OK…several problems with this euphoria concerning an article in the NEJM. This study was an epidemiologic follow up of the DCCT cohort. A little background – when the DCCT came out, people went ape about how much tight control of diabetes benefits those with diabetes. Never mind that the DCCT only included type I diabetics – everyone wanted to apply the results to type 2 diabetes. EVEN when the UKPDS trial came out – showing that tight control had no effect on patient oriented outcomes of type 2 DM – there was STILL argument.
I’m not usually one to appeal to pathophysiological rationale, but geez…the pathophysiology even suggests that there should be different treatment. It does injustice to our basic understanding of our bodies’ very complex physiology to say that just because the glucose is elevated, more insulin is needed – when in type 2 DM, there’s already PLENTY of insulin around (doing its best to worsen the situation by causing weight gain and who knows what else…)

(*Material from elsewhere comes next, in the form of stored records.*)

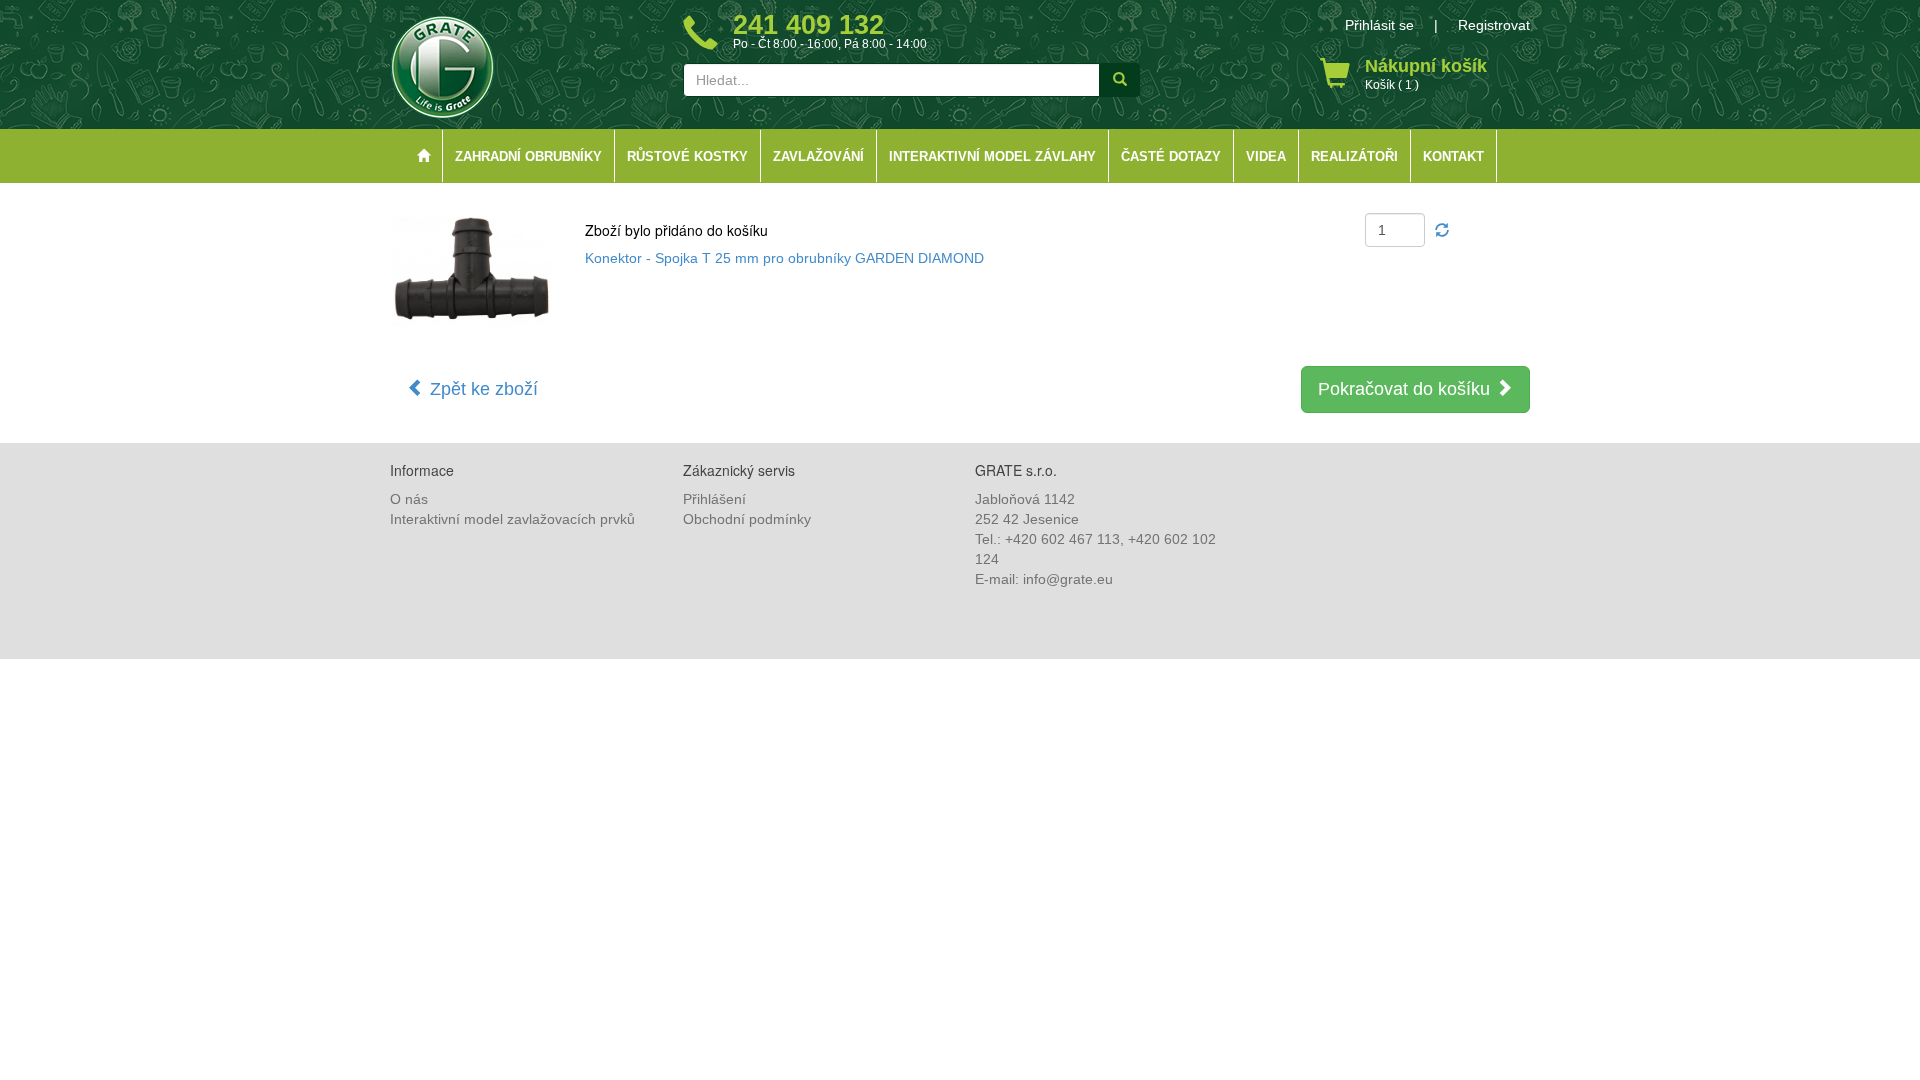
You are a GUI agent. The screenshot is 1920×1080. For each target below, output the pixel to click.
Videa (1266, 157)
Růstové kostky (687, 157)
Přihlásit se (1379, 25)
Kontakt (1453, 157)
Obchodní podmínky (747, 519)
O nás (409, 499)
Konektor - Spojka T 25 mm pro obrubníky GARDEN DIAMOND (784, 258)
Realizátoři (1354, 157)
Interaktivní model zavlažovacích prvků (512, 519)
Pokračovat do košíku (1406, 389)
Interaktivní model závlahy (992, 157)
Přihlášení (714, 499)
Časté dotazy (1171, 157)
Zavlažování (818, 157)
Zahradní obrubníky (528, 157)
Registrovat (1494, 25)
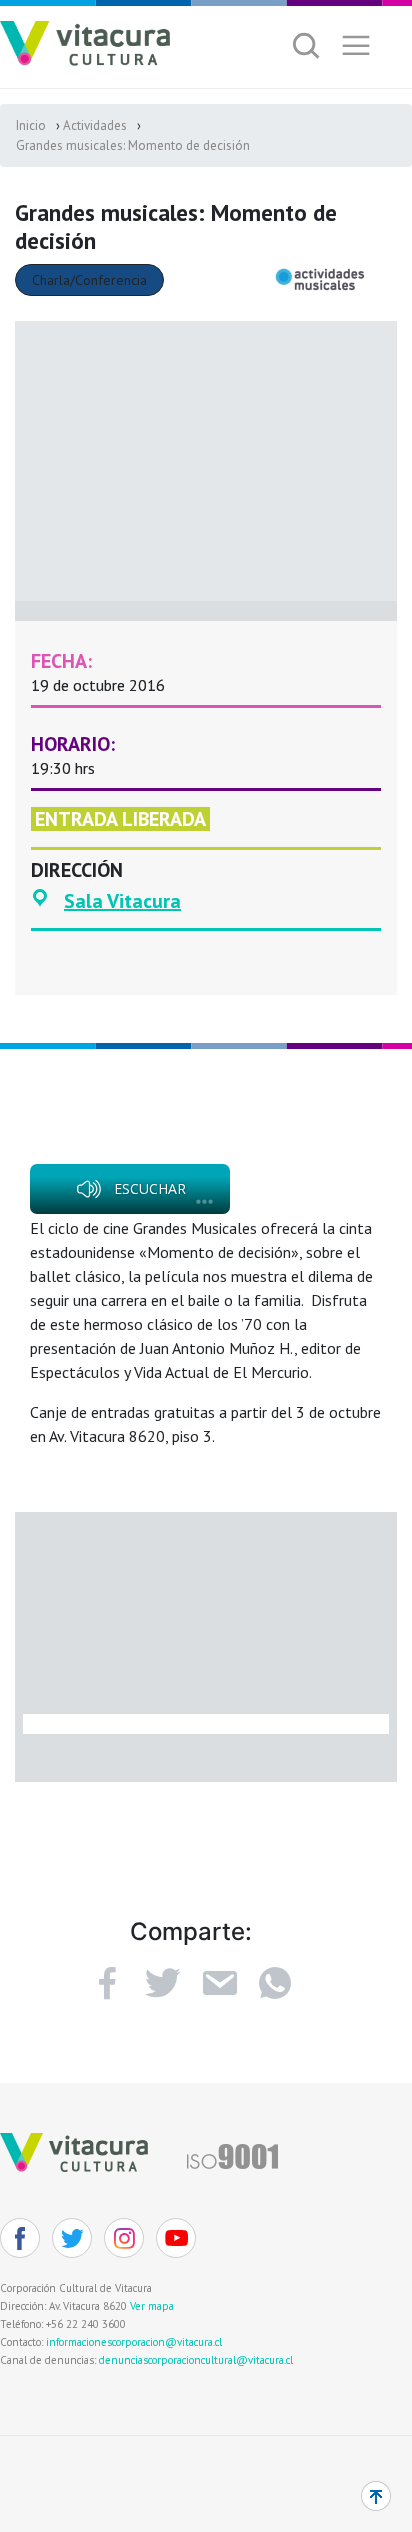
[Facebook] (107, 1983)
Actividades (95, 125)
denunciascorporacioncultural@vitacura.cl (196, 2360)
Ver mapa (152, 2306)
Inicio (31, 125)
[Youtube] (176, 2238)
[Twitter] (72, 2238)
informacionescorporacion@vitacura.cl (134, 2342)
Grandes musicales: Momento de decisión (133, 145)
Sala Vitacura (122, 901)
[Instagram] (124, 2238)
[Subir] (376, 2496)
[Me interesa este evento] (163, 1983)
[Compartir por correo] (219, 1983)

Now comes the DCCT followup. In this post linked to above, rcentor notes jubilantly: "We were right!" and then quickly notes:
One could argue that we only know that this is true for type I
diabetes, and thus we do not have the evidence to push as hard with
type II diabetes. That reasoning is (in my opinion) flawed. (see
What’s it gonna take? I couldn’t find the "previous rant" he refers to on his site, but I offer the following list of my problems with the whole subject…
- There are NO absolute statistics concerning the major endpoints in this article, and no calculated NNTs. Now call me an EBM wacko if you must, but I am immediately suspicious of enthusiasm about this if I would have to treat hundreds of type I diabetics with labor, time and money intensive treatment to prevent a single cardiovascular event. Looking at the y-axis of the survival curve, it looks as though the NNTs would indeed be that large.
- Whether you’re an empiricist or a pathophysiologist (I know there’s a better term, but I can’t think of it) – there are convincing arguments AGAINST intensive sugar control in type 2 diabetes (in terms of its contribution to decreased mortality). They’re no more the same disease as diabetes mellitus and insipidus ("but they both produce lots of urine when they’re out of control…they both MUST respond to insulin!")
- Intensive control is hard to do. The NIH is STILL trying desperately to fund projects to figure out how real doctors can do this. The DCCT follow up itself noted that the vast majority of patients were not continued on intensive control after the study in either group (though intererestingly their HBA1Cs did decline).
The article misleads, and, in my opinion, this blog post’s author is overly optimistic. There will be harm to intensive control of diabetes – that of opportunity cost (other interventions and health promotions that don’t get done because of the focus on blood sugar). It does not appear that this study’s outcomes are big enough to offset that harm.